Bufalin induced apoptosis of bladder carcinoma cells through the inactivation of Na+K+-ATPase

Bufalin has been demonstrated to possess a wide range of pharmacological effects. Among these is its antitumour effect, which has been confirmed in multiple organs or tissues and provoked many concerns. However, its cytostatic effect and underlying mechanism in bladder cancer has not thoroughly been elucidated. This study aimed to investigate the hypothesis that Bufalin induces cell apoptosis and inhibits cell growth in bladder cancer through the inactivation of Na+/K+-ATPase (NKA).

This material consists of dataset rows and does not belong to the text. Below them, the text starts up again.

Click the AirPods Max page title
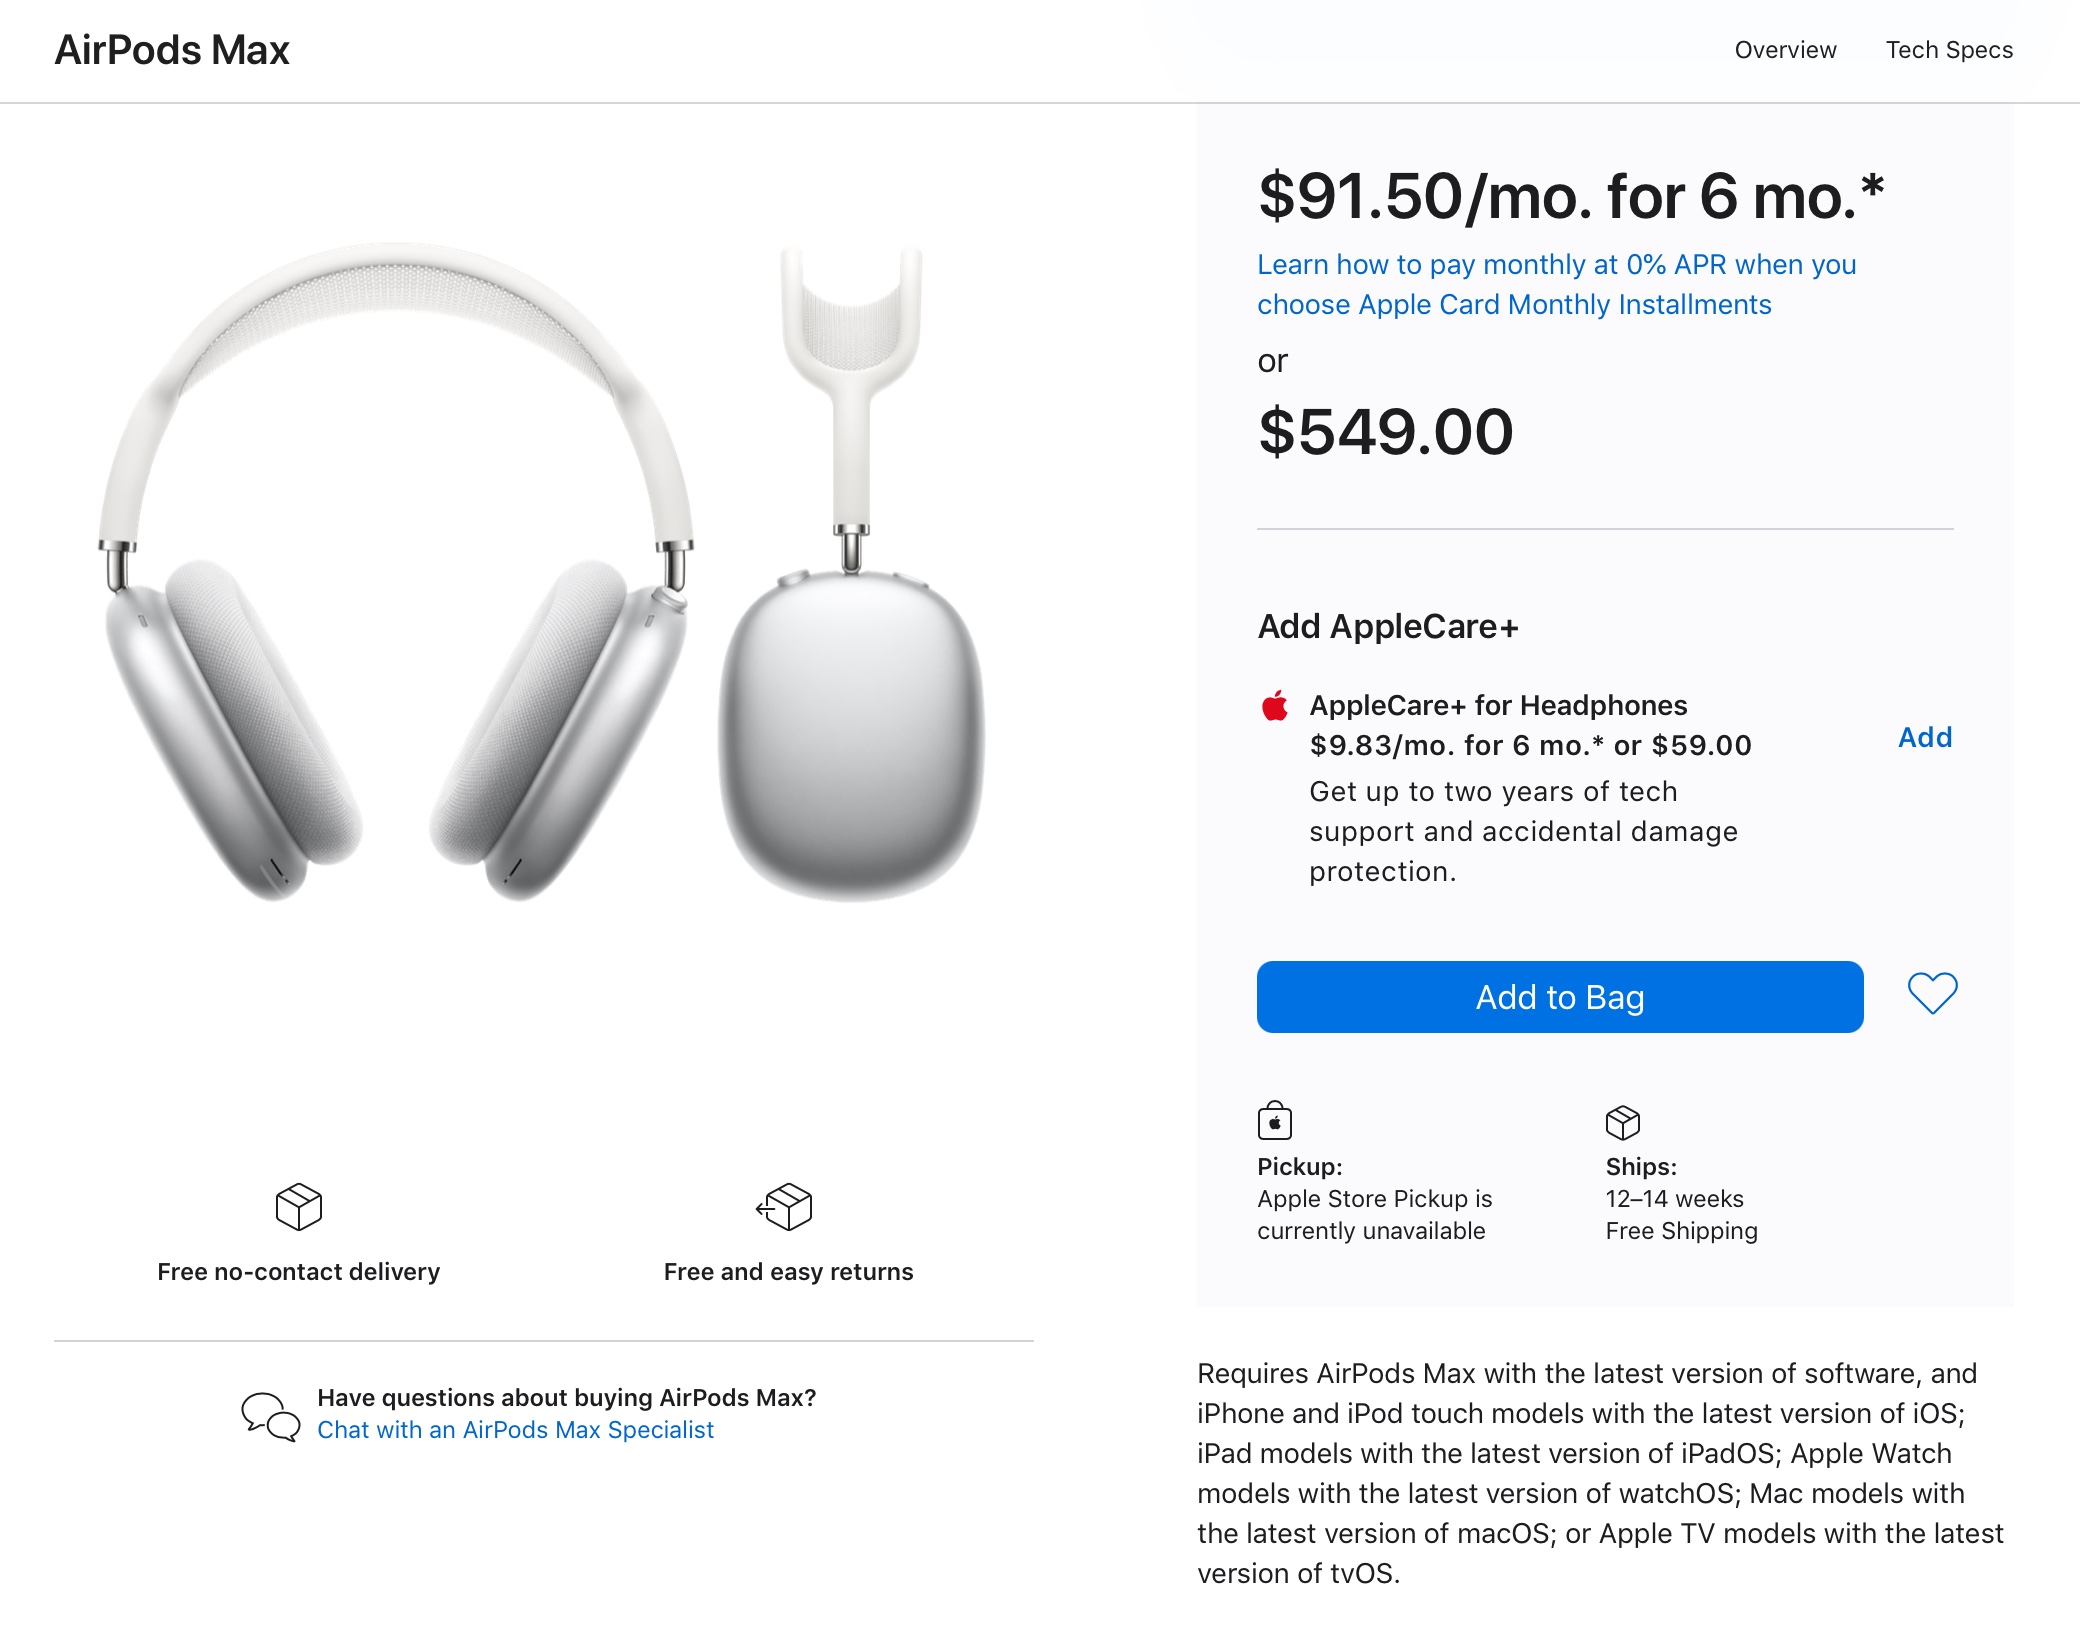coord(172,50)
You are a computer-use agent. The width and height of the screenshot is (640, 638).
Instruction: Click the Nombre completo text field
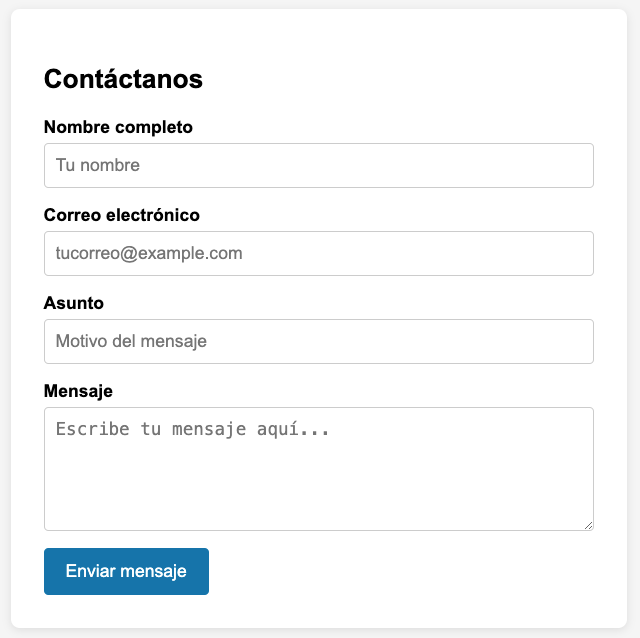coord(318,165)
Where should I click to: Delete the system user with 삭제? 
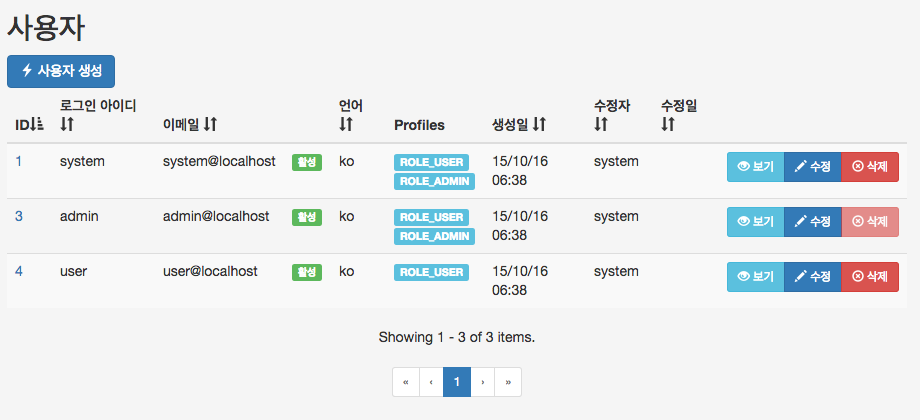(x=870, y=167)
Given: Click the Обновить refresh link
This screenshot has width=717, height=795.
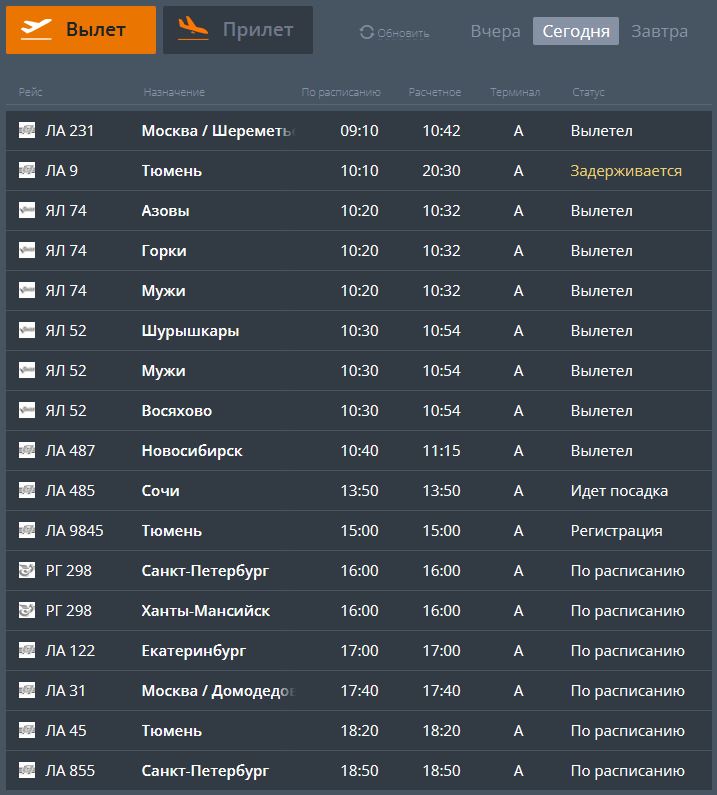Looking at the screenshot, I should pos(403,34).
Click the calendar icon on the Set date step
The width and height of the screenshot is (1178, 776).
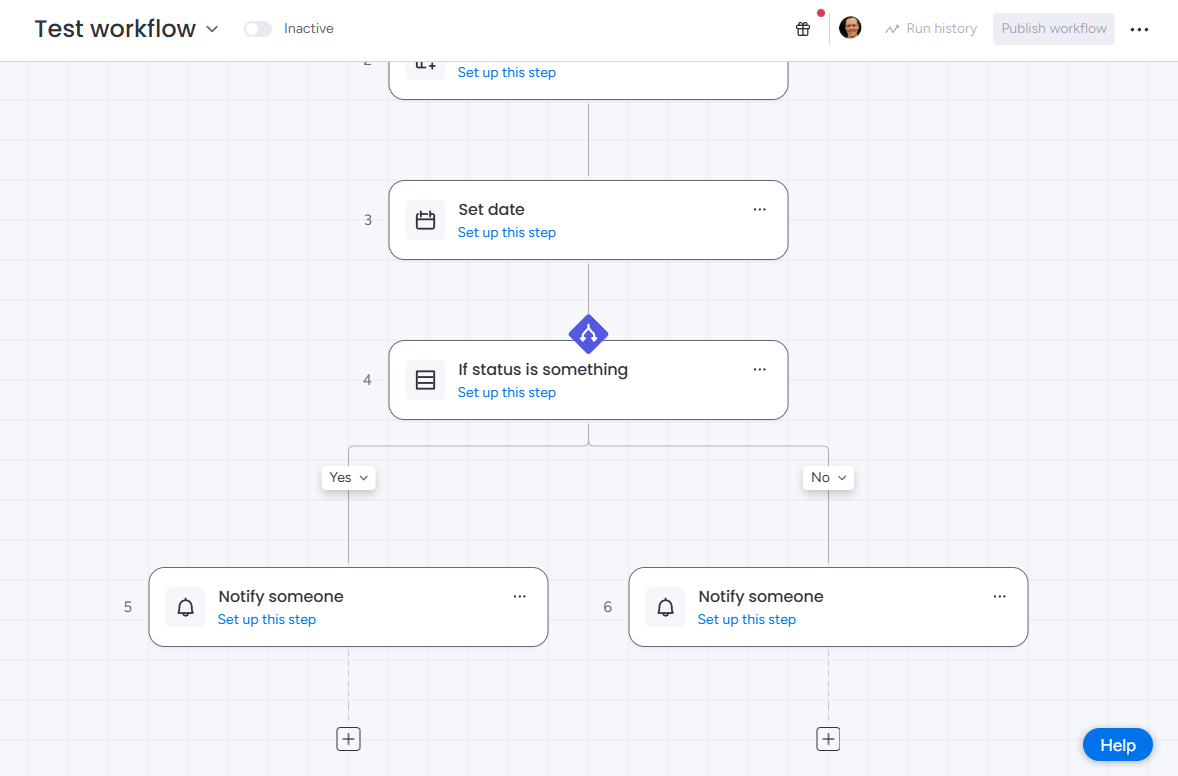point(425,220)
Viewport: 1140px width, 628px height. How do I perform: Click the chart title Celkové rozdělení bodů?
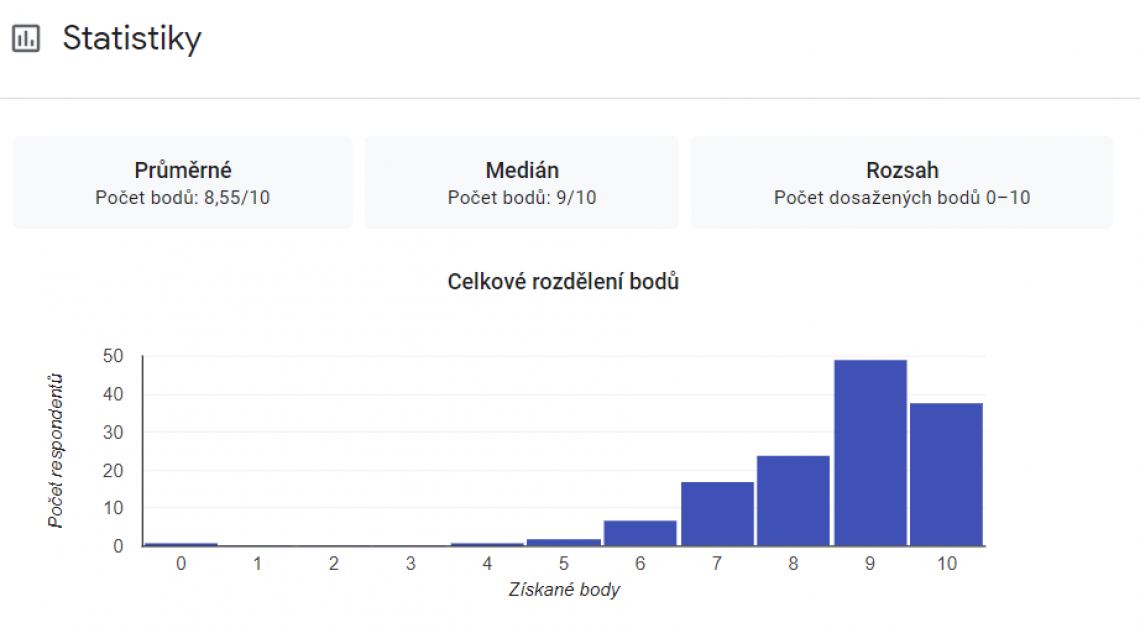tap(564, 282)
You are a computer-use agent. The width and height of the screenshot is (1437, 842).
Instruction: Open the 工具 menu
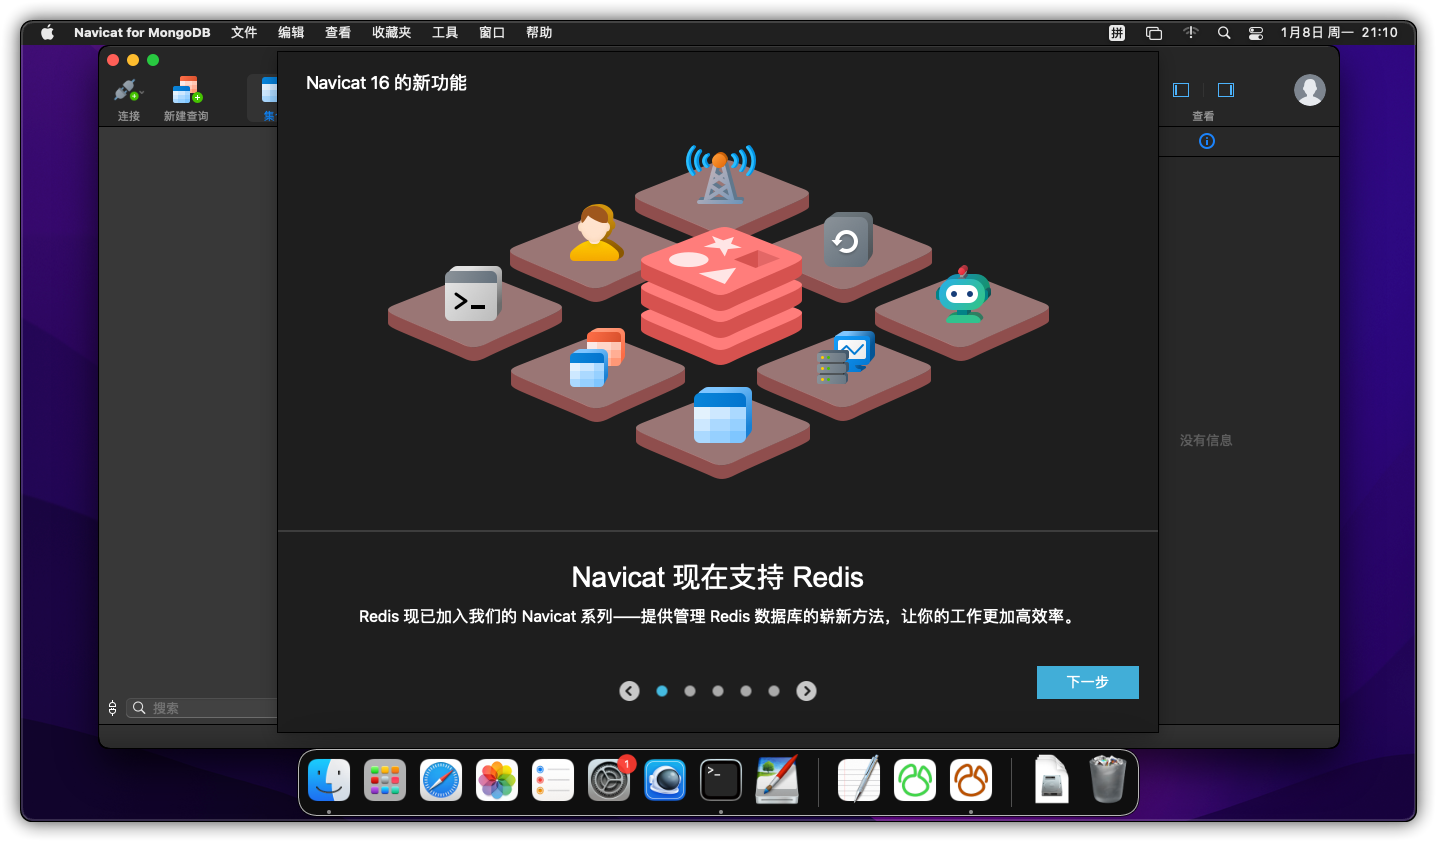(x=445, y=32)
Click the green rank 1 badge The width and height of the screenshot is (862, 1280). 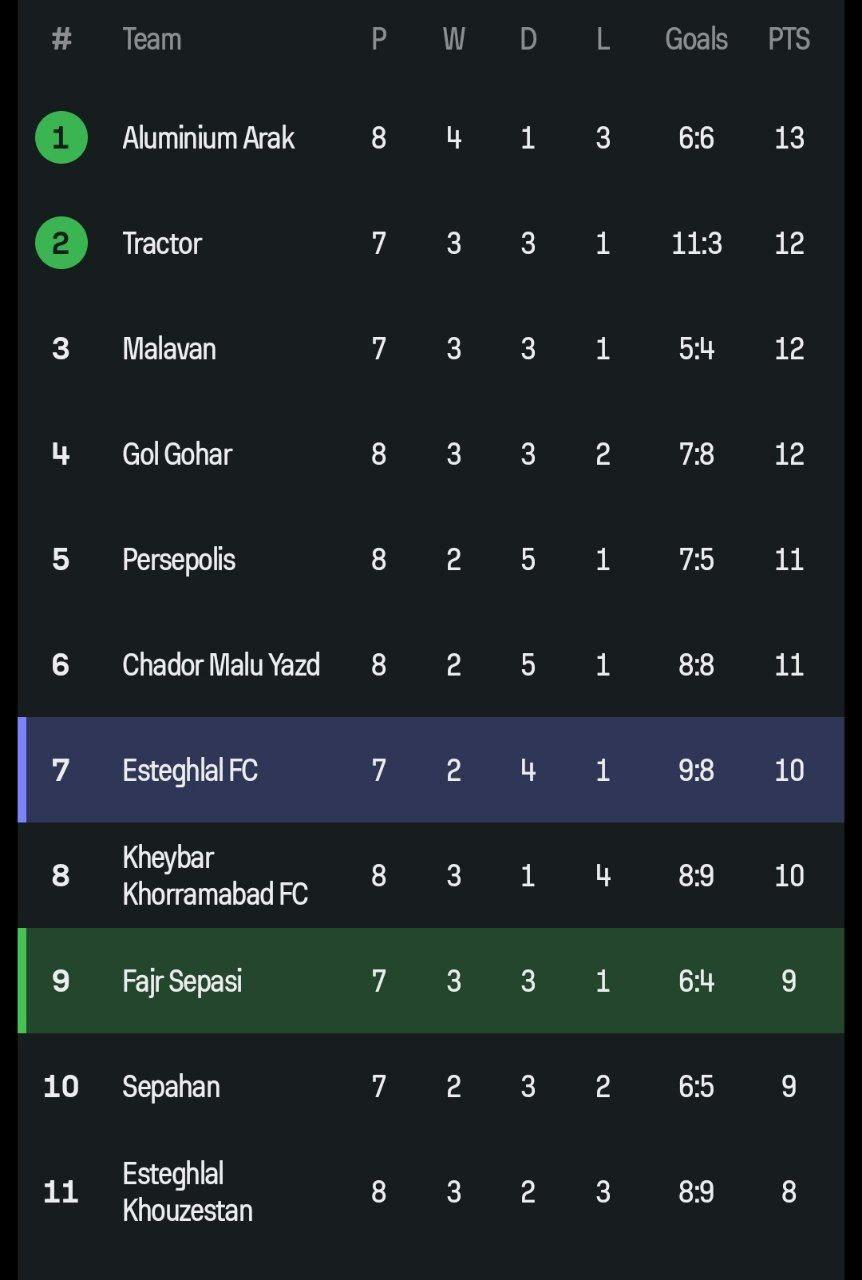pos(61,137)
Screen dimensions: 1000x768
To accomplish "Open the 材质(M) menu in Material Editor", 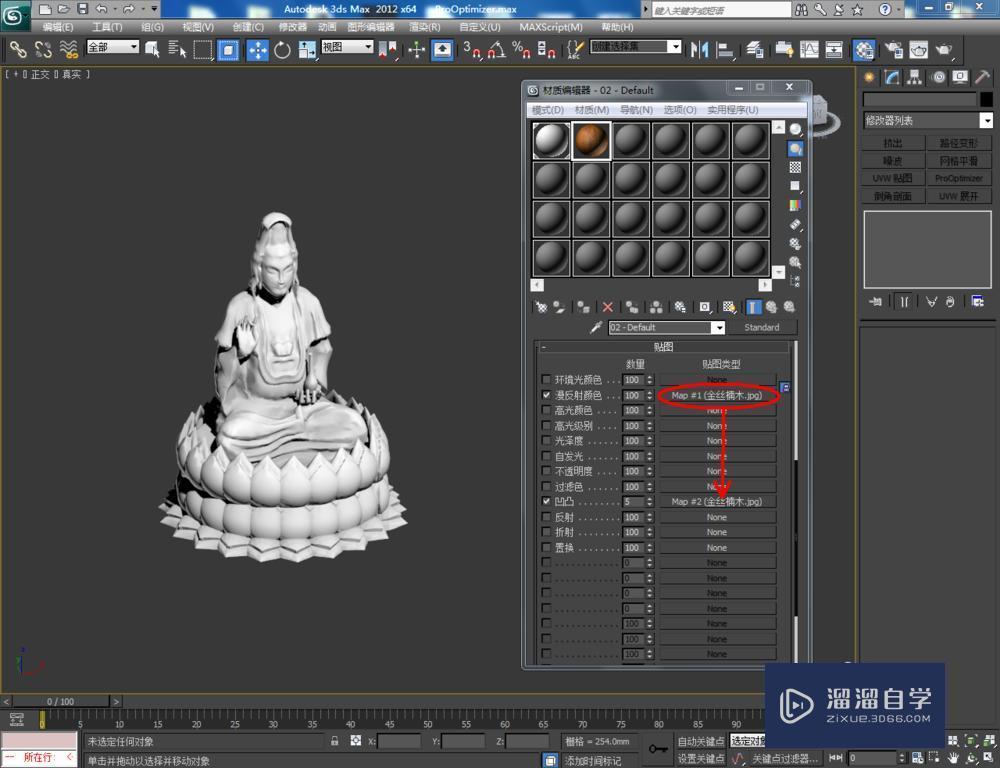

In the current study, it was demonstrated that Bufalin remarkably inhibited cell viability and induced cell apoptosis in bladder cancer cell line T24. Subsequently, we found that the expression of NKA was significantly supressed in Bufalin-treated cells and the NKA-α3 isoform was most sensitive to Bufalin among all α subunits of NKA. By transfection with NKA-α3 overexpressing plasmids, the expression of the NKA-α3 subunit was upregulated and NKA-α3 overexpression was found to markedly attenuated Bufalin-induced cell apoptosis in T24 cells, suggesting NKA-α3 played a critical role in Bufalin-induced cell apoptosis. Taken together, the present study confirmed that Bufalin promotes tumour apoptosis and inhibits tumour growth in bladder cancer in vitro, and this antitumour effect may be ascribed to the inactivation of NKA.